As expected, we all loved this dish - and what's not to love?  It's comforting, cheesy, spicy, reasonably healthy, and reminiscent of my all-time favorite meal!



Chicken Enchilada Quinoa Bake

I already had chicken, enchilada sauce, and quinoa prepped, so this came together quite quickly.  Even if you are making everything at once, it can all be done pretty easily as well - as the chicken cooks, make the enchilada sauce and cook the quinoa, then it's just assemble and bake.  As a matter of fact, this would make a great make-ahead meal, so you could prep and assemble the night before or morning of, then just throw it in the oven when you get home.

1 cup uncooked quinoa, rinsed

2 cups water

1 Tbs oil

1 medium onion, diced

1 jalapeño, seeds and ribs removed, and diced

1 can black beans, drained and rinsed

1 cup corn kernels (fresh or frozen)

1 (15-oz) can fire-roasted diced tomatoes

2 cups cooked and shredded chicken

1 tsp cumin

1 Tbs chile powder

3/4 tsp salt

1 cup enchilada sauce (recipe follows)

2/3 cup cheddar cheese

2/3 cup Monterey Jack cheese

sliced scallions and minced cilantro, for garnish

Preheat the oven to 350 degrees.  Lightly grease a medium baking dish.

Combine the quinoa and water in a medium saucepan and bring to a boil.  Cover, reduce heat, and simmer until most of the water is absorbed and the quinoa is cooked through, about 15 minutes.  Remove from heat and set aside.

In a medium saute pan, heat the oil over medium heat.  Add the onion and jalapeño, and sauté until softened, about 5-6 minutes.  Remove from heat and set aside.

In a large mixing bowl, combine the quinoa, black beans, corn, tomatoes, chicken, cumin, chile powder, salt, enchilada sauce, and 1/ 3 cup of each cheese.  Season with additional sat and pepper to  taste.  Mix well and pour into the prepared baking dish.  Sprinkle with the remaining cheese, and cover the dish with aluminum foil.
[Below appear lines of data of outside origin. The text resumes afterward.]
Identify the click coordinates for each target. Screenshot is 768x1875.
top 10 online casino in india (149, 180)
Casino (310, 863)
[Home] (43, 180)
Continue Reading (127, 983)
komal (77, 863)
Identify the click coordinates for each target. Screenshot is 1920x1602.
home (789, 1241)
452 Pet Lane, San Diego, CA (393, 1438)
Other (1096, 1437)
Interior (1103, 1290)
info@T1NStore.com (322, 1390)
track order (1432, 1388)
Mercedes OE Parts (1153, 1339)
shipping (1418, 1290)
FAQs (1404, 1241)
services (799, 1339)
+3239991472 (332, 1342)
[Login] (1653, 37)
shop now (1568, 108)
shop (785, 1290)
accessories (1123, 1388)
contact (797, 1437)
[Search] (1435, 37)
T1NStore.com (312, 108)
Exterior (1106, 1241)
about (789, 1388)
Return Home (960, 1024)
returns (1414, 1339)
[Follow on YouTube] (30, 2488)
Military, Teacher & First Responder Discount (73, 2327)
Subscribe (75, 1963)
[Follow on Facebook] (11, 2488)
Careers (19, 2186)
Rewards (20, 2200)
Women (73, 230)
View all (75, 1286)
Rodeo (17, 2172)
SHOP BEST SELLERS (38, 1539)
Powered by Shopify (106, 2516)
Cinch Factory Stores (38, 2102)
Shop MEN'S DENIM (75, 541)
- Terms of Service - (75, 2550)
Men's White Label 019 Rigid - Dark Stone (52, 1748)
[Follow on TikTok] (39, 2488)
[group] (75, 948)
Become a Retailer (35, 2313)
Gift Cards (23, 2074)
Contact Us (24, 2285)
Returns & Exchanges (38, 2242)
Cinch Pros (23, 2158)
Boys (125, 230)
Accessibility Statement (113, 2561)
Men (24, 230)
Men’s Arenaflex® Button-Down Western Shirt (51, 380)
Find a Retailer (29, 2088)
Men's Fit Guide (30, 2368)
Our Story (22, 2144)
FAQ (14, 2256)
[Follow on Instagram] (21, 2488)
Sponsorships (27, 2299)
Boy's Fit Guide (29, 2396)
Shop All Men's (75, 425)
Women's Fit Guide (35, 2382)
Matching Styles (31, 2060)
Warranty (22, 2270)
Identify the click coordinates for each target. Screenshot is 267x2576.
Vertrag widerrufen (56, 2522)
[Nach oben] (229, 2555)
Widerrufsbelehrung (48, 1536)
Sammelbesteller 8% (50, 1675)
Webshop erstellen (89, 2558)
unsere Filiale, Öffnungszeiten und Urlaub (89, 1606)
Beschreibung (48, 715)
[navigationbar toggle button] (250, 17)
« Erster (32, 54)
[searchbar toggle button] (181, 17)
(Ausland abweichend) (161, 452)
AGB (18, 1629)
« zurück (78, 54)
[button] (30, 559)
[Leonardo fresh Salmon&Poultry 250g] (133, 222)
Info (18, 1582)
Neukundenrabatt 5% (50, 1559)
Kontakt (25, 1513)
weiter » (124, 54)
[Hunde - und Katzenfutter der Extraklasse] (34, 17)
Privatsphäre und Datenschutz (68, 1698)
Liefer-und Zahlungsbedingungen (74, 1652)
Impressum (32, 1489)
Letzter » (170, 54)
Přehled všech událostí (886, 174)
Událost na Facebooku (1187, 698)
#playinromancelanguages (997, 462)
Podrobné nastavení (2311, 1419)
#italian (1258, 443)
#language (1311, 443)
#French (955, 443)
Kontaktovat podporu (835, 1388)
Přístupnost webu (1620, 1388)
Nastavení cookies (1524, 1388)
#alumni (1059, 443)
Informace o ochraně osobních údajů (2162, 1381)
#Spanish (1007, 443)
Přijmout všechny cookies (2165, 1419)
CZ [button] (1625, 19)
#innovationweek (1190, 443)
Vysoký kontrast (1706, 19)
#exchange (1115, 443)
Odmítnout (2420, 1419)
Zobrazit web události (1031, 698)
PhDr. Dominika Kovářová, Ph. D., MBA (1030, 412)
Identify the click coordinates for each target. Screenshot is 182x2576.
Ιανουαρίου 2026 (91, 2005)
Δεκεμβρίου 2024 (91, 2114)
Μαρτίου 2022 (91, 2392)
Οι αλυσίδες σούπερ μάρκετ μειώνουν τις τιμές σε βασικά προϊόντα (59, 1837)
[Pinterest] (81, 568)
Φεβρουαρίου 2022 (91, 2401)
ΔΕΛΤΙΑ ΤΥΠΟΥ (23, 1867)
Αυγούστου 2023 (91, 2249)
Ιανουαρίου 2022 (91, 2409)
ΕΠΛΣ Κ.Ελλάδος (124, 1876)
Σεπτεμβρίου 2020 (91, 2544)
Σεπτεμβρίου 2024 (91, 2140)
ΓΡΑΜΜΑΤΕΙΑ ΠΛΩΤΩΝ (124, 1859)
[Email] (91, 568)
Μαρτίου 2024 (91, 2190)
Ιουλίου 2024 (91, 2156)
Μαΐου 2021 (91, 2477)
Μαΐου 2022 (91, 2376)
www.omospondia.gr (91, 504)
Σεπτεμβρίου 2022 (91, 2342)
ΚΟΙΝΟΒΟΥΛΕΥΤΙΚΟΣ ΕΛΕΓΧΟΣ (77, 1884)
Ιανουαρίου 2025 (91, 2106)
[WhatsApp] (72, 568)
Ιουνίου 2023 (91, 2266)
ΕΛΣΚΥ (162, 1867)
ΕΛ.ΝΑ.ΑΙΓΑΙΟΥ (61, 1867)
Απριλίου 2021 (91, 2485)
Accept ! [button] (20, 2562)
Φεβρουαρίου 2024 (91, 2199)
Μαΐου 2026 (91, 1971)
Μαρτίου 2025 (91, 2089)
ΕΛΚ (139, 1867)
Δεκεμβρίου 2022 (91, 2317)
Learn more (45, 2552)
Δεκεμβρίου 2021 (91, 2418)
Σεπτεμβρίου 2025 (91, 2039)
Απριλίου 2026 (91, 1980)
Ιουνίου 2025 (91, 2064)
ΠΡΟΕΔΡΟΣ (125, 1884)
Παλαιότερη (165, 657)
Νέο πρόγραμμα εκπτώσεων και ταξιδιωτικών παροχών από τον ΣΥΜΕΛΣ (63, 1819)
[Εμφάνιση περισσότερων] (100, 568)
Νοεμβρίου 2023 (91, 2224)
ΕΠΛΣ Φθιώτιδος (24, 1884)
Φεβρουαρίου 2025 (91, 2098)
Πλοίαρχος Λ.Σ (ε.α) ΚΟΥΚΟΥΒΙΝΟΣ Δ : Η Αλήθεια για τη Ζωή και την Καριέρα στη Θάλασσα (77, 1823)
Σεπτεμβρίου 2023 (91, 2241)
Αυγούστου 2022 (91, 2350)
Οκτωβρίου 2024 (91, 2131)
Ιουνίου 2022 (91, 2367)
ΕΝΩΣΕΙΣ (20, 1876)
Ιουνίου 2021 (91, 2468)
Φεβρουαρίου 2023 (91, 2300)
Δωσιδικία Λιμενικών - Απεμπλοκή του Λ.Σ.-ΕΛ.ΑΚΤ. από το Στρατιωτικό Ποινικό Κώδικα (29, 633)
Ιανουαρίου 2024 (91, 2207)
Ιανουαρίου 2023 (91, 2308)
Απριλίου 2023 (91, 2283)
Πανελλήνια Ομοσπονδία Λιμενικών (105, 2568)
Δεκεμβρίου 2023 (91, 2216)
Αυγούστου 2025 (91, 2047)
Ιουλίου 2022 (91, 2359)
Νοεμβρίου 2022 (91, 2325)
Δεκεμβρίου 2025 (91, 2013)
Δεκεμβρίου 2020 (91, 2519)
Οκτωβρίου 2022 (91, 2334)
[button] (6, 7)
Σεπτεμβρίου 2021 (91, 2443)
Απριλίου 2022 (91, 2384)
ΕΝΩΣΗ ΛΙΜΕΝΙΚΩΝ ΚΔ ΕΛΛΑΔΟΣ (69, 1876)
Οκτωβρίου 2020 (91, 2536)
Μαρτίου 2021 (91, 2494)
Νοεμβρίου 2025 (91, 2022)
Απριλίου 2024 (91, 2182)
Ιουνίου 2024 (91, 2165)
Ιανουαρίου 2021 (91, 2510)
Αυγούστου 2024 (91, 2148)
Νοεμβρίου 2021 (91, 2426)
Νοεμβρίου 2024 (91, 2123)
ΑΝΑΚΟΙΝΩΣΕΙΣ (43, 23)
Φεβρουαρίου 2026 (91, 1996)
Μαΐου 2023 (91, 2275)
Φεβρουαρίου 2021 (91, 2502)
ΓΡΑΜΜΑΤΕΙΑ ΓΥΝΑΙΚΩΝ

Bake 15-20 minutes, then remove foil.  Bake an additional 10-15 minutes, or until the cheese is melted and browning.  Rremove from the oven and allow to cool 10 minutes.  Sprinkle with chopped scallions and cilantro, and serve.

Red Enchilada Sauce

The America's Test Kitchen Healthy Family Cookbook

Note: This will make more than you need for this recipe, so I'd suggest just freezing the leftovers. You never know when you'll have an enchilada sauce emergency!

1 tsp canola oil

1 onion, minced

3 garlic cloves, minced

3 Tbs chile powder

2 tsp ground cumin

2 tsp sugar

1 (15-oz) can tomato sauce

1/2 cup water

salt and pepper

Heat the oil in a medium saucepan over medium-high heat.  Add the onion and cook until softened, 5 minutes.  Stir in the garlic, chile powder, cumin, and sugar, and cook, stirring constantly until fragrant, about 30 seconds.  Stir in the tomato sauce and water, and bring to a simmer.  Cook until slightly thickened, about 5 minutes.  Season with salt and pepper to taste.